O que levou o governo britânico a emitir esta declaração em plena Primeira Grande Guerra? Lloyd George, primeiro-ministro, e o próprio Balfour simpatizavam com o sionismo e a sua visão cristã de retorno do povo judeu à terra de Israel terá eventualmente pesado, tal como a intensa vaga de perseguições anti-semitas na Europa e, especialmente, na Rússia, onde os judeus eram massacrados em violentos pogroms. Mas sobretudo e de forma mais pragmática, a imperiosa necessidade de vencer a guerra procurando, através do apoio ao sionismo, a simpatia e influência das grandes comunidades judaicas dos então países neutros, EUA e Rússia.

Na verdade, na sua guerra contra as potências centrais, a Grã-Bretanha promete tudo a todos: um futuro reino árabe no crescente fértil ao Sherif Hussein de Meca, em troca do apoio militar contra o Império Otomano, ao mesmo tempo que na Primavera de 1916 assinava secretamente com a França os acordos Sykes-Picot, que previam a distribuição dos despojos do Império Otomano entre as duas potências. No final da guerra, a criação dos novos Estados tem em conta acima de tudo os interesses das potências vencedoras, a Inglaterra e a França: na conferência de San Remo em Abril de 1920, a França recebe da Liga das Nações o Mandato sobre a Síria e o Líbano, enquanto a Inglaterra fica com o Mandato sobre o Iraque e a Palestina, em contradição com os compromissos estabelecidos com o Sherif de Meca e com as promessas contidas na Declaração Balfour.
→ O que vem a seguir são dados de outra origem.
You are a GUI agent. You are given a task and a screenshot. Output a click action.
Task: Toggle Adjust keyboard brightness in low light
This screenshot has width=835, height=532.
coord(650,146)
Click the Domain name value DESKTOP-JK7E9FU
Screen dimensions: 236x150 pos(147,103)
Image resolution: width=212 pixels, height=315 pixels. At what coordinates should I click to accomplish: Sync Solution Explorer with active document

Para além disso, as fronteiras entre aqueles territórios não foram claramente delimitadas o que, permitindo interpretações contraditórias, se traduzirá num pomo de discórdia e disputa que se mantém até aos dias de hoje. 
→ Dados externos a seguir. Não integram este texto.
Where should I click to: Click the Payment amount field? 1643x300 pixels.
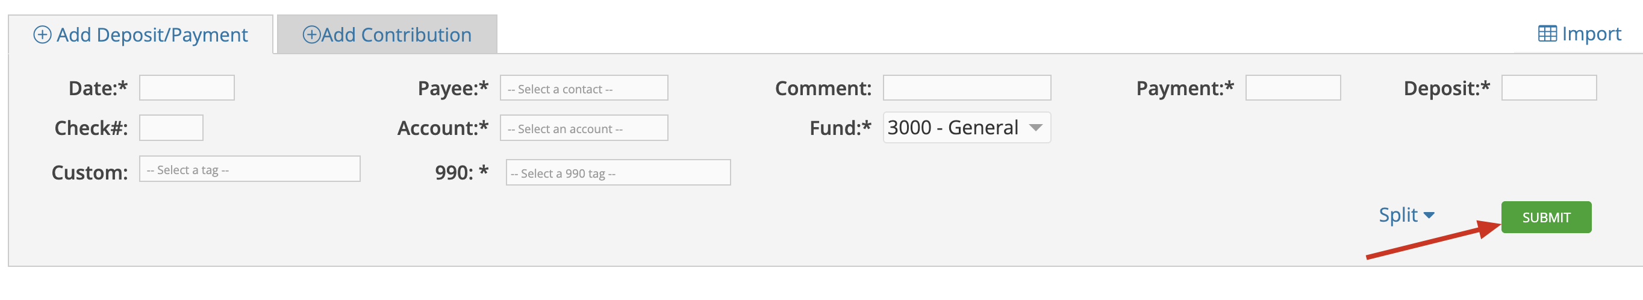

O próprio texto da Declaração era muito mais vago do que aquele que Lord Rothshild efectivamente solicitara a Balfour por carta datada de Julho de 1917. Não contém nenhum compromisso britânico com o estabelecimento de uma entidade ou de um Estado Judaico na Palestina, nem sequer alude a uma qualquer hipótese de autonomia política. Era sobretudo uma declaração política, sem força de lei, e podendo ser interpretada de diferentes maneiras, como o será mais tarde a começar pelos próprios ingleses, que nunca desenvolveram qualquer estratégia para a implementar na prática.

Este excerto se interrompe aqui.